Mówi: | Róża Szafranek |
Funkcja: | prezes zarządu |
Firma: | HR Hints |
Problemy ze znalezieniem pracowników nie omijają start-upów. Blisko połowa nie może dopasować odpowiednich kandydatów do swoich zespołów
– Jeśli dzisiaj firma opowiada o sobie, że ma owocowe wtorki, czekoladowe środy albo dynamicznie rozwijający się zespół, to jest już o wiele za mało – mówi Róża Szafranek, prezes zarządu HR Hints. Jak wskazuje, polskich start-upów – tak samo jak innych przedsiębiorstw – nie omijają problemy z rekrutowaniem i motywowaniem pracowników. 44 proc. młodych spółek ma problemy z dopasowaniem odpowiednich kandydatów do swojego zespołu, a 62 proc. founderów i menedżerów uważa, że budowanie zaangażowania w zespole jest najważniejszą umiejętnością, nastręczającą wiele wyzwań. Co istotne, aż 70 proc. z nich wskazuje też, że problemy HR-owe w ich spółce są ważniejsze albo przynajmniej tak samo ważne jak aspekty finansowe, technologiczne czy sprzedażowe.
– Start-upy najczęściej zatrudniają dwa profile pracowników.
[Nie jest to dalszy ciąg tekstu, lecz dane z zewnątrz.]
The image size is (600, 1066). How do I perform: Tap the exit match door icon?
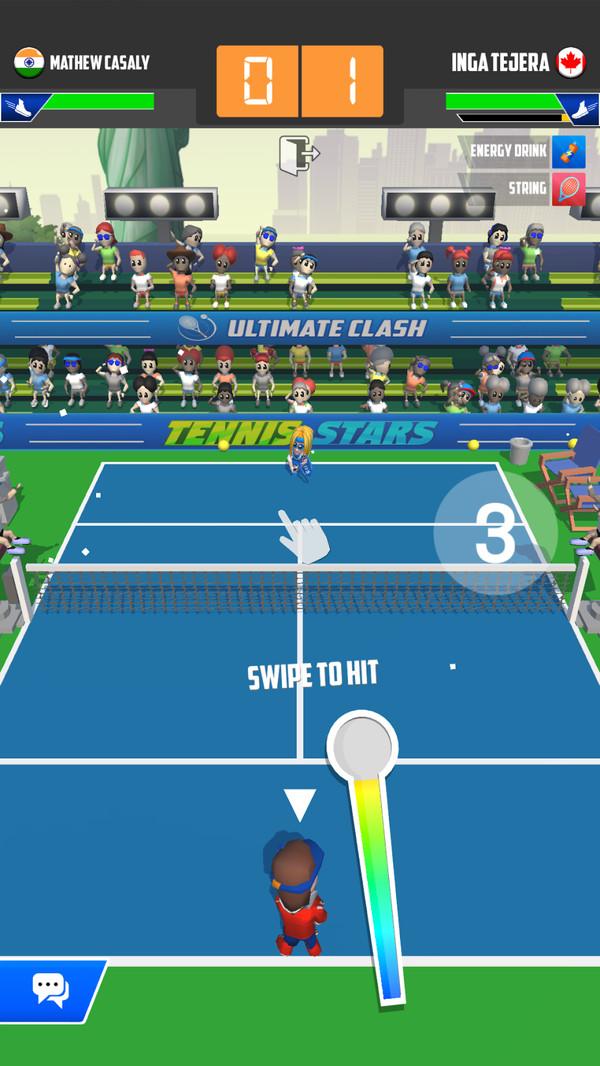(298, 155)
Pierwszy to są osoby, które pracują w technologiach, ponieważ najwięcej start-upów to właśnie firmy technologiczne. Potrzeba im więc osób rozwijających aplikacje webowe, platformy, generalnie rzecz biorąc, ludzi z techu. Natomiast drugi typ pracownika, którego my często poszukujemy jako HR Hints i którego poszukują też start-upy, to są tzw. pierwsze osoby w danym obszarze, czyli np. pierwsza osoba w marketingu, pierwsza osoba w sprzedaży czy w HR. To są często menedżerowie, szefowie działów albo generaliści, którzy na wczesnym etapie mogą zagospodarować wiele takich obszarów – mówi agencji Newseria Biznes Róża Szafranek.
Według danych PFR Ventures i Dealroom na polskim rynku działa już 2985 start-upów i ich liczba z każdym rokiem rośnie. Te podmioty także mierzą się z wyzwaniami w zakresie pozyskiwania i motywowania pracowników oraz budowania zespołów. 55 proc. founderów i menedżerów uważa, że problemy HR-owe w ich spółce są ważniejsze, a 16,5 proc. – że są tak samo ważne jak problemy finansowe, technologiczne czy sprzedażowe. Tylko 2,8 proc. oceniło swoje problemy z zakresu zarządzania ludźmi jako mało istotne – pokazuje „Raport dotyczący wyzwań HR-owych w startupach i rozwijających się firmach technologicznych”, opublikowany przez HR Hints.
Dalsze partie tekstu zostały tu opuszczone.